SELECT e.*FROM HumanResources.Employee e

LEFT JOIN Adventureworks.Person.Contact c ON e.EmployeeID = c.ContactID

WHERE EmployeeID BETWEEN @minEmp and @maxEmp

UNION

SELECT e.*FROM HumanResources.Employee e

LEFT JOIN Adventureworks.Person.Contact c ON e.EmployeeID = c.ContactID

WHERE

c.EmailAddress in('sabria0@adventure-works.com','teresa0@adventure-works.com','shaun0@adventure-works.com')

代码清单3.

 

    虽然功能上代码清单3和代码清单1一致,但SQL Server对于这两种查询语句的处理方式则完全不同。在该查询计划中,使用UNION来代替OR。使用UNION之后,SQL Server可以通过索引扫描查找,而不再是索引扫描,因此降低了成本,如图5所示。

5

图5.

 

    结果如代码清单4:

SQL Server Execution Times:
CPU time = 0 ms, elapsed time = 0 ms.
Table 'Employee'. Scan count 1, logical reads 17, physical reads 0, read-ahead reads 0, lob logical reads 0, lob physical reads 0, lob read-ahead reads 0.
Table 'Contact'. Scan count 3, logical reads 9, physical reads 0, read-ahead reads 0, lob logical reads 0, lob physical reads 0, lob read-ahead reads 0.

代码清单4.

 

    因此可以很容易看出,逻辑读下降到26,CPU时间低于1MS。

 

查询反模式2:由聚合产生的中间结果集

    诸如GROUP BY或DISTINCT之类的关键字会产生与原表行数不同的中间结果集。如果这些中间结果集还与其他表或数据集进行连接,则中间结果集上不会存在统计信息。因此SQL Server只能通过原数据集的统计信息估算基数,但是这种方式的精度随着数据集的增多和查询复杂度的增加变得越来越不尽人意。任何不准确的基数预估都可能导致低效的查询计划。

    如果不准确的基数预估是源于过期的统计信息,则更新表或索引的统计信息就能够产生更高效的查询计划。但是,如果查询语句需要生成中间结果集以供后续步骤使用的话,这种中间结果集上不会存在统计信息,虽然可以从原数据集中获取统计信息,但这种方式很难生成高效的执行计划。本文的附件C和附件D的例子就是这类查询无法使用统计信息而导致的低效执行计划。在生产系统中,该类查询往往出现在ETL或报表作业中。值得注意的是如需做出该类DEMO则需要足够量的数据。

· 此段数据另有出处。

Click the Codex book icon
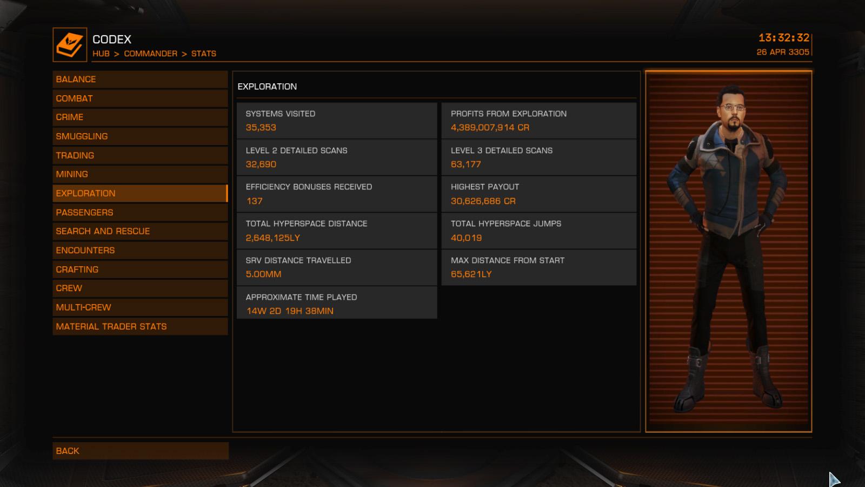This screenshot has height=487, width=865. pyautogui.click(x=70, y=45)
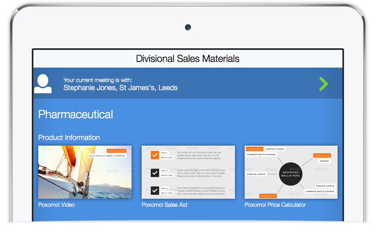Click the Divisional Sales Materials title
This screenshot has width=375, height=249.
click(188, 59)
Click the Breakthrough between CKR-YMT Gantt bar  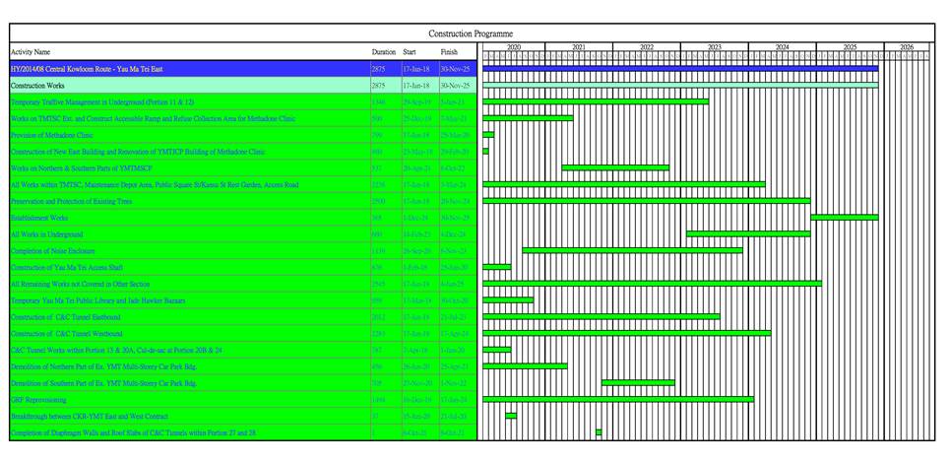[x=511, y=416]
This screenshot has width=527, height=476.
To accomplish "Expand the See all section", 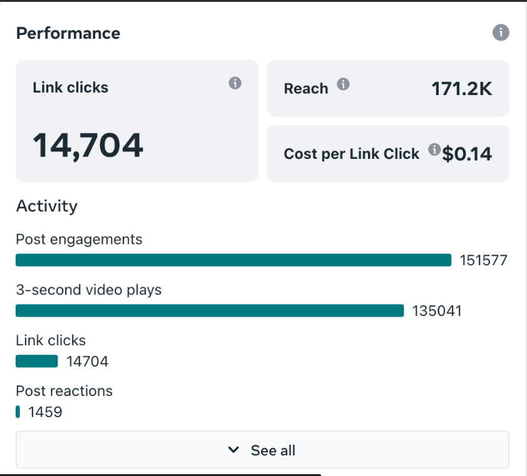I will (263, 450).
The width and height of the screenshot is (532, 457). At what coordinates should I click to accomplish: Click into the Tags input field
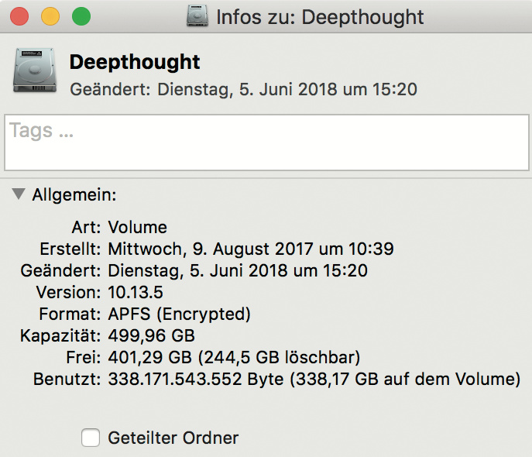pos(266,143)
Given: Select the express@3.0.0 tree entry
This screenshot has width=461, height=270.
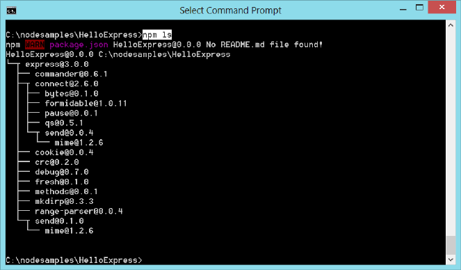Looking at the screenshot, I should [x=57, y=64].
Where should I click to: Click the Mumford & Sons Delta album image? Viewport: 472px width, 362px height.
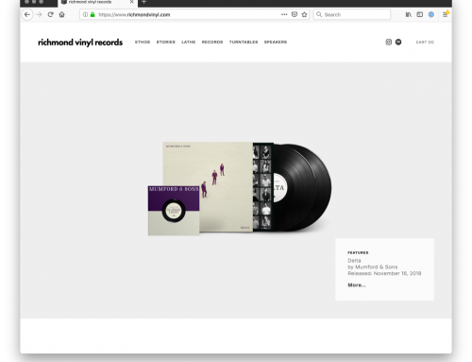pos(240,188)
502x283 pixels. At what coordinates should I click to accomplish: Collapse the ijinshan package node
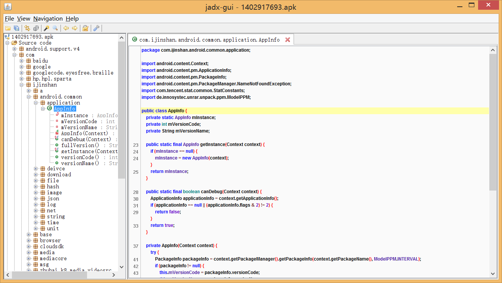(22, 85)
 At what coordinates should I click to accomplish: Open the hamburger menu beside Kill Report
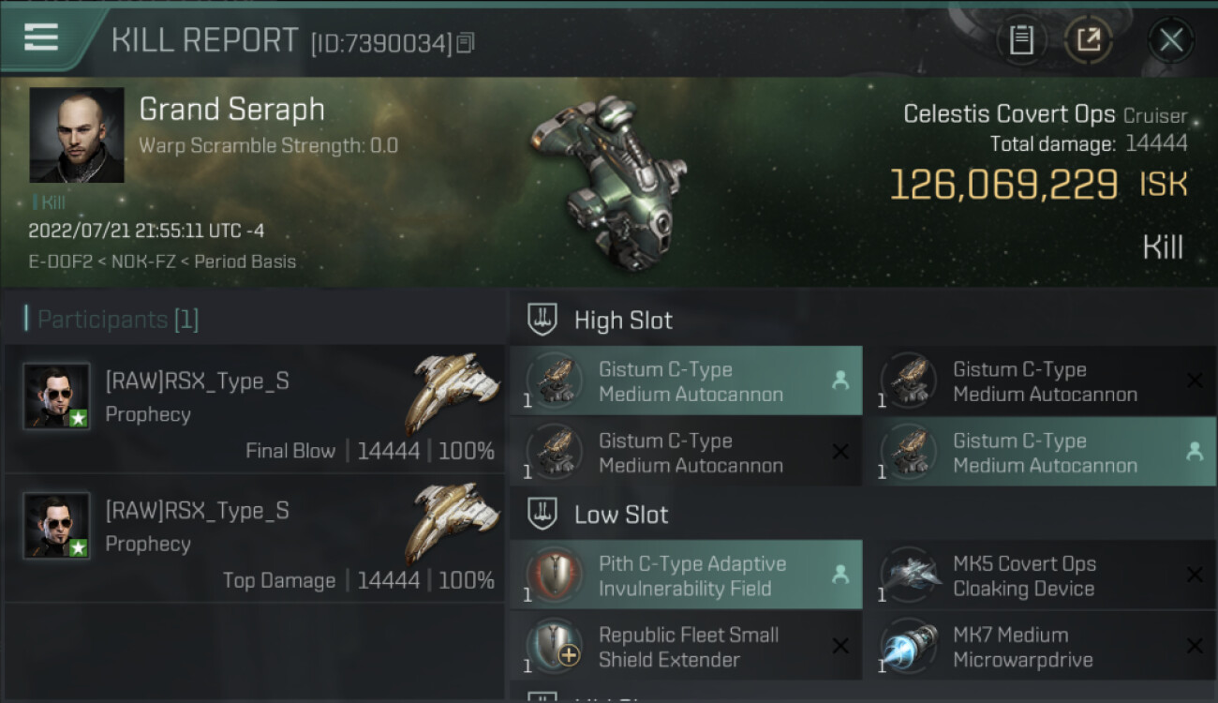[41, 37]
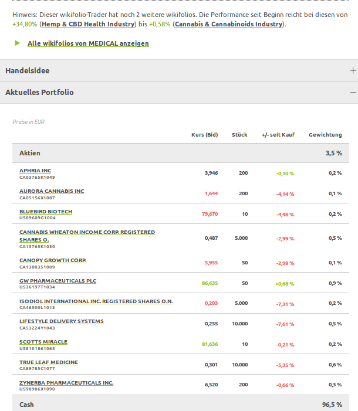Click green arrow beside Alle wikifolios
The width and height of the screenshot is (358, 411).
18,43
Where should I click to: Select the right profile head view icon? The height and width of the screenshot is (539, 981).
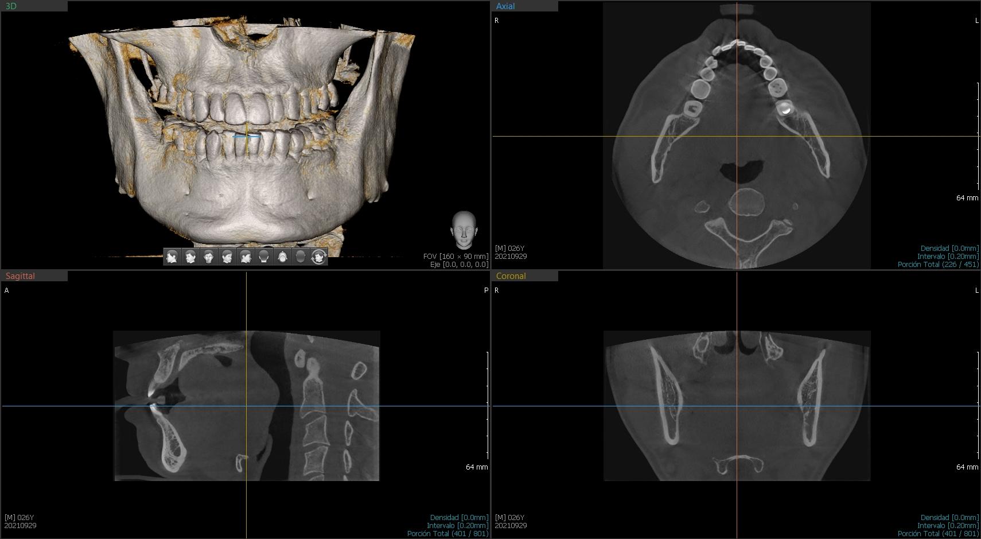(246, 257)
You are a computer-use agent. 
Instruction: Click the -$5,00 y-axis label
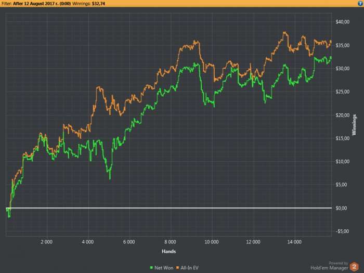click(x=343, y=231)
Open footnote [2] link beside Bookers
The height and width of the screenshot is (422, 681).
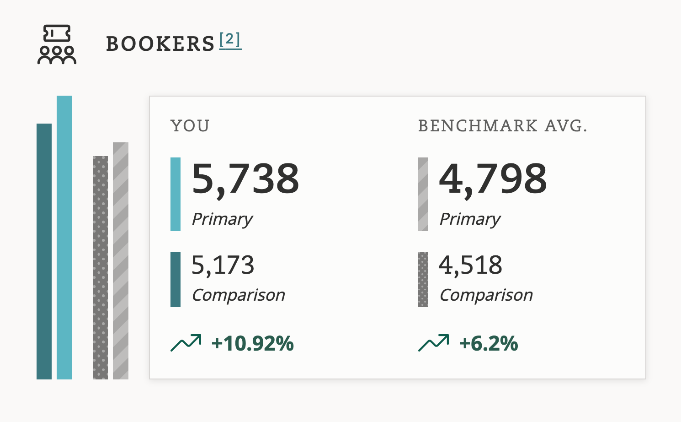click(230, 40)
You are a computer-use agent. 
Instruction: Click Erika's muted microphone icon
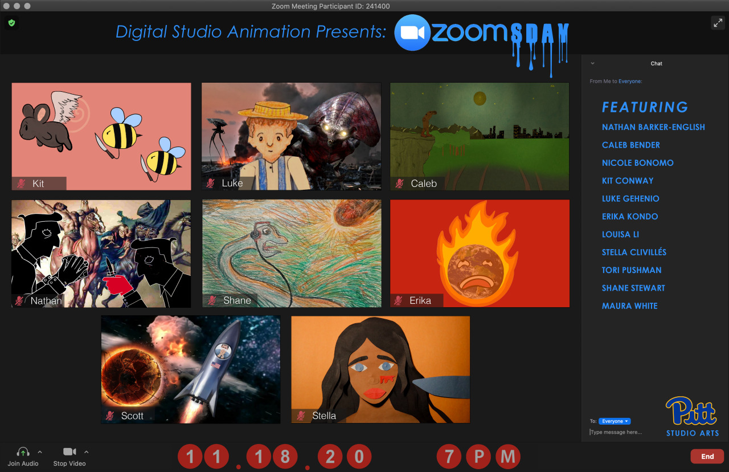pyautogui.click(x=399, y=300)
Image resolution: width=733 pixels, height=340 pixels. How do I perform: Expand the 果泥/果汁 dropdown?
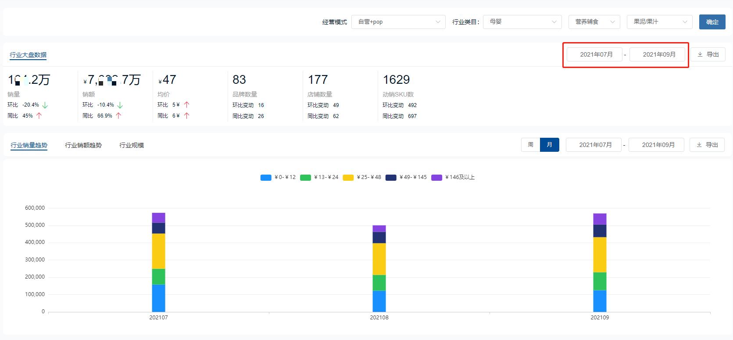click(x=659, y=22)
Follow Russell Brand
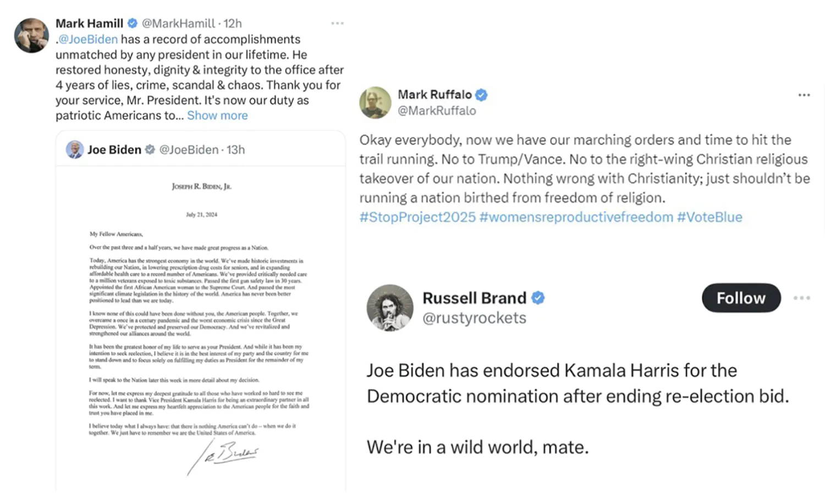 (x=741, y=298)
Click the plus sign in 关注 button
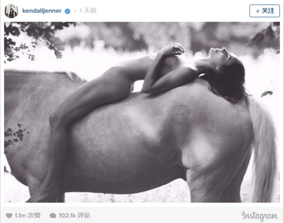Image resolution: width=284 pixels, height=223 pixels. point(258,11)
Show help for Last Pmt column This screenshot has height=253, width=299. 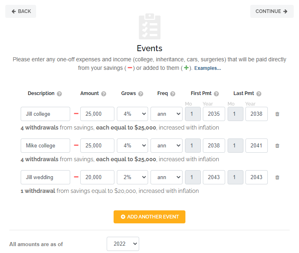tap(259, 94)
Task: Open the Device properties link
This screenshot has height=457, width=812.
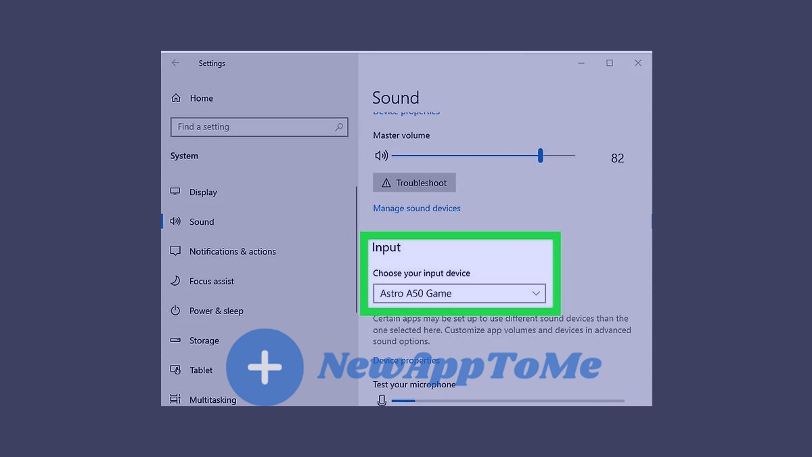Action: tap(406, 360)
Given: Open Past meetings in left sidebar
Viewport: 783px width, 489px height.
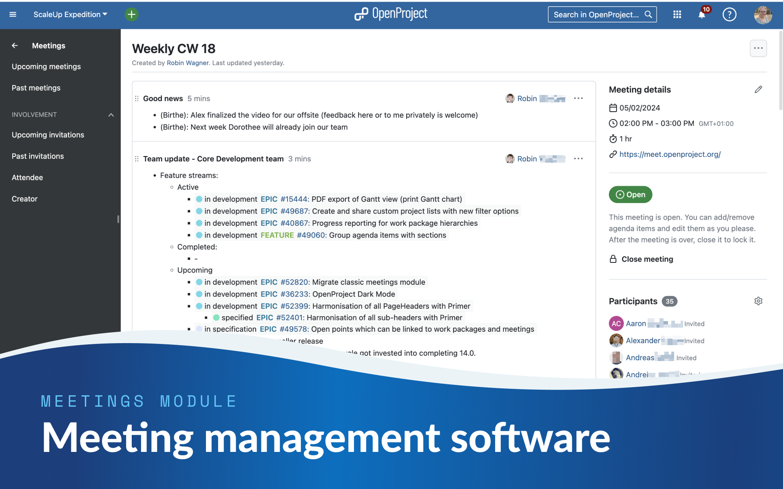Looking at the screenshot, I should (x=35, y=87).
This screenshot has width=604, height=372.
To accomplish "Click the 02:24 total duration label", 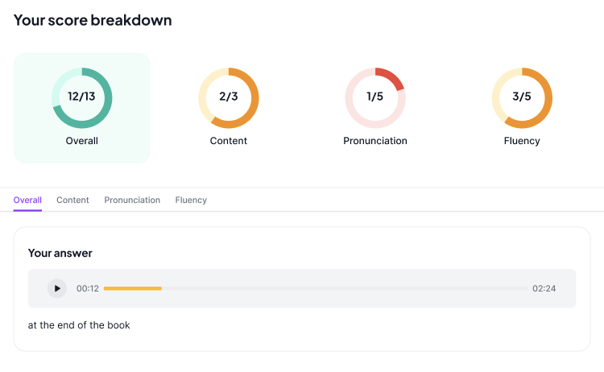I will tap(544, 288).
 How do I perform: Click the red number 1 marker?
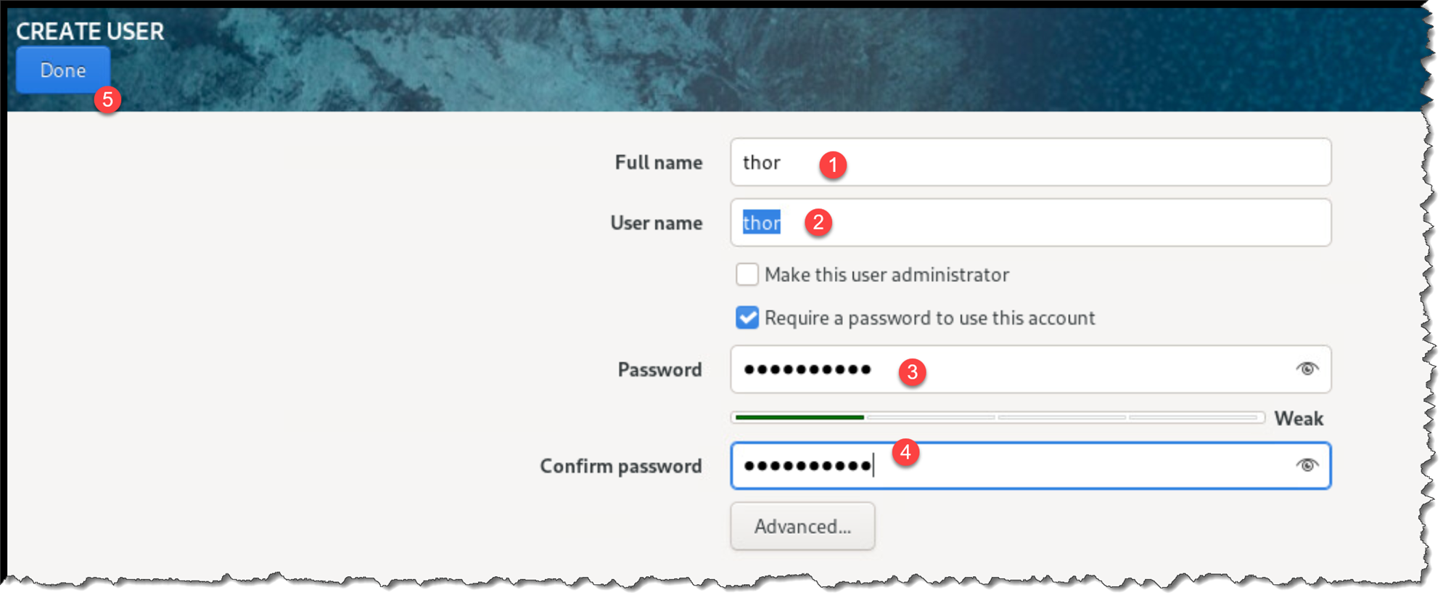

代码清单5包含了两个可以作为DEMO来演示该情况和解决方案的查询。

    下述步骤可以帮您准备好演示。

1.执行下述代码

/*

Do this all in tempdb to get the auto-cleanup after restart if all is forgotten

*/



USE tempdb

GO

SET NOCOUNT ON

SET STATISTICS IO OFF

SET STATISTICS TIME OFF

GO



/*

Cleanup so multiple runs can be done if necessary

*/



IF OBJECT_ID('dbo.Customers') IS NOT NULL

DROP TABLE dbo.Customers

IF OBJECT_ID('dbo.InternetOrders') IS NOT NULL

DROP TABLE dbo.InternetOrders

IF OBJECT_ID('dbo.StoreOrders') IS NOT NULL

DROP TABLE dbo.StoreOrders

IF OBJECT_ID('dbo.InternetQuotes') IS NOT NULL

DROP TABLE dbo.InternetQuotes

IF OBJECT_ID('dbo.StoreQuotes') IS NOT NULL

DROP TABLE dbo.StoreQuotes

IF OBJECT_ID('dbo.SurveyResults') IS NOT NULL

DROP TABLE dbo.SurveyResults

IF OBJECT_ID('dbo.SurveyDetails') IS NOT NULL

DROP TABLE dbo.SurveyDetails

IF OBJECT_ID('dbo.TransactionType3') IS NOT NULL

DROP TABLE dbo.TransactionType3

IF OBJECT_ID('dbo.TransactionType4') IS NOT NULL

DROP TABLE dbo.TransactionType4

IF OBJECT_ID('dbo.TransactionType5') IS NOT NULL

DROP TABLE dbo.TransactionType5

IF OBJECT_ID('dbo.TransactionType6') IS NOT NULL

DROP TABLE dbo.TransactionType6



/*

create tables for customers, internet orders, and store orders

*/



CREATE TABLE dbo.Customers

(

customerID INT NOT NULL PRIMARY KEY IDENTITY(1, 1)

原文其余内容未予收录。